══ MATERIAL FOR THIS EXERCISE

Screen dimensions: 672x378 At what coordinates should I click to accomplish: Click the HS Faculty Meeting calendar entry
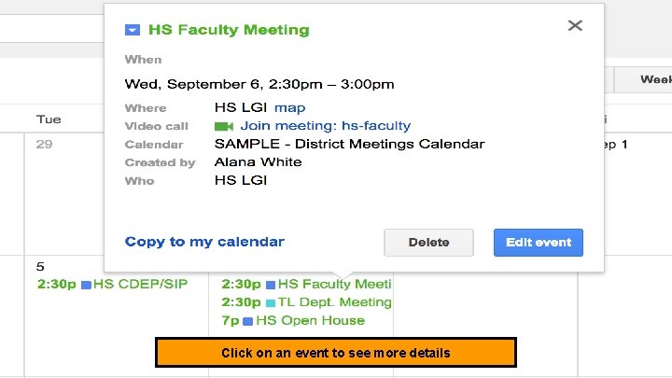[333, 284]
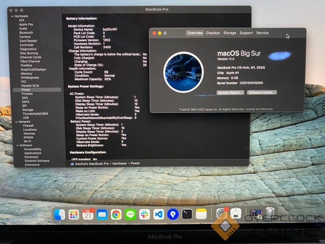325x244 pixels.
Task: Open Finder from the dock
Action: tap(60, 214)
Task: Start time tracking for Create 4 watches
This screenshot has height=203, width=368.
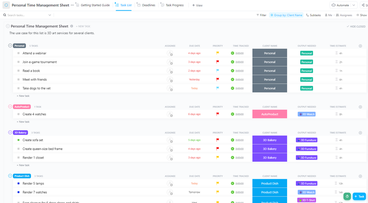Action: click(x=233, y=114)
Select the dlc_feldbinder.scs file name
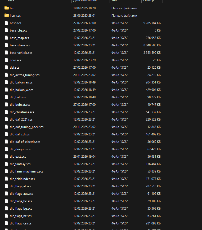Image resolution: width=202 pixels, height=230 pixels. pos(22,179)
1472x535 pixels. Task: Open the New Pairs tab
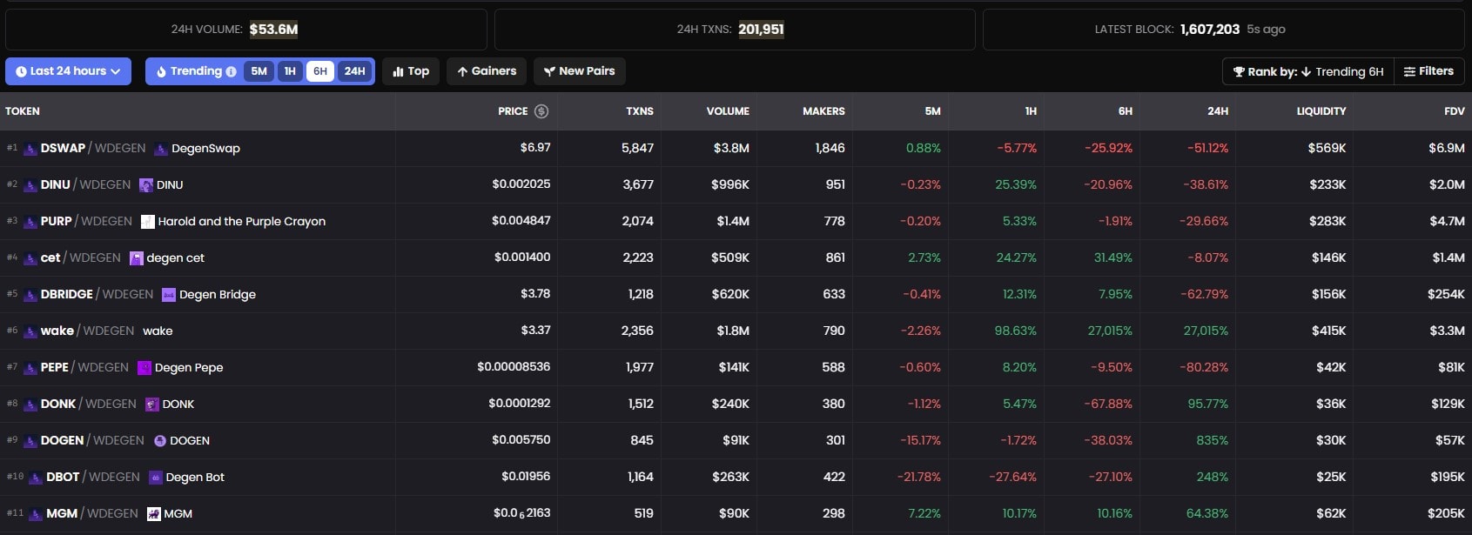coord(579,71)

════

• TRY IT:
A faithful copy is needed of the lines from the one containing "Task: Start time" through the last line of the data above, with pictures left out.

• TASK OUTPUT:
Task: Start time tracking for Create 4 watches
This screenshot has height=203, width=368.
Action: click(x=233, y=114)
Select the dlc_feldbinder.scs file name
Image resolution: width=202 pixels, height=230 pixels. pos(22,179)
1472x535 pixels. Task: Open the New Pairs tab
coord(579,71)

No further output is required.